Security considerations

  • SQL injection: all terms are bound parameters ($n), never concatenated into SQL. Column list for scoped search is a fixed allowlist — a field: prefix can only map to a known column, never arbitrary SQL.
  • Admin-authenticated only (AuthenticatedUser), same as the existing machines list — no new unauthenticated surface; search exposes nothing the list doesn't already.
  • DoS guard: cap query length, number of terms, and result page size; pg_trgm keeps worst-case substring scans index-backed so a broad query can't table-scan 900+ rows unindexed.
  • Treat the query as untrusted text; the response is the same admin-only machine data.

Testing strategy

  • Unit: tokenizer (quotes, multi-term, scoped vs. unscoped); query builder emits parameterized SQL with the right AND structure; scoped field: maps only to allowlisted columns (unknown prefix → treated as literal text, not an error/injection).
  • Integration (seeded DB): "windows 11" returns all Win11 rows; a username returns rows with that logged_on_user; a partial IP returns rows whose external_ip/ private_ip contains it; a tag value returns tagged rows; multi-term ANDs correctly; empty q returns the full list unchanged.
  • Performance: with ~1k seeded rows, a broad substring query uses the GIN index (EXPLAIN shows index scan, not seq scan) and returns within target latency.
  • Manual: on the live console, reproduce the user's three examples (OS, username, IP).

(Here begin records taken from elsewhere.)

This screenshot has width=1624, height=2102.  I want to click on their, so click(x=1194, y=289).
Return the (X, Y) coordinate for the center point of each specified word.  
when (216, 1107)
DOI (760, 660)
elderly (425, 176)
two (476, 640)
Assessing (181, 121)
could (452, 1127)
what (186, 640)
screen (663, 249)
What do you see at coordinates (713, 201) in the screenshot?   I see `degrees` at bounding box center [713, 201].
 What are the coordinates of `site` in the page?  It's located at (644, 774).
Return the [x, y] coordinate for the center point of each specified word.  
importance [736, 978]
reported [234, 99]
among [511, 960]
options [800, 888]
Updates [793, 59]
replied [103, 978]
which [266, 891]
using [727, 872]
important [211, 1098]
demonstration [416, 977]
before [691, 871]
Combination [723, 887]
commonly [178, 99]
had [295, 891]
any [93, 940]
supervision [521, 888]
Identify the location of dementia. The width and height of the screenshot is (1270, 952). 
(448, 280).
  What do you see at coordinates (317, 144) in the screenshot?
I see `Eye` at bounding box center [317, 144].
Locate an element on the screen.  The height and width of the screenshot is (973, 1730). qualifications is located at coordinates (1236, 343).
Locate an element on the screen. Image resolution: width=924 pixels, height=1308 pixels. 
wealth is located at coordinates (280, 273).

Effort estimate & dependencies

  • Size: Medium. The query builder + index is the bulk; the API/dashboard wiring is small. Field-scoped syntax adds a little parsing.
  • Depends on: SPEC-003 — the inventory attributes (OS detail, user, IP, MAC, serial, version, device type) must be persisted on connect_machines to be searchable; without it, search covers only the handful of existing columns. Reuses SPEC-005's enriched payload to render results; benefits from SPEC-004 dedup so results aren't padded with ghost duplicates. Migration orders after SPEC-003/004's.
  • Unblocks: fast fleet triage ("who's on this IP / running this OS / logged in as X"), and the saved-search / smart-group follow-up.

Open questions

  1. Index strategy — concatenated-expression pg_trgm GIN vs. a maintained search_text column. Proposed: start with the expression index (less write plumbing); move to search_text if weighting/ranking is wanted later.
  2. Field-scoped syntax in v1 or fast-follow? Default match-any-field covers the stated use cases; scoped syntax is polish.
  3. Result cap / pagination — return all matches, or page (limit/offset)? At ~1k rows a cap with "N more" may suffice; confirm.
  4. Include live online/host state as a filter — free-text can't reach in-memory state; offer status:online as a structured filter that the server resolves against the SessionManager, or keep search DB-only in v1?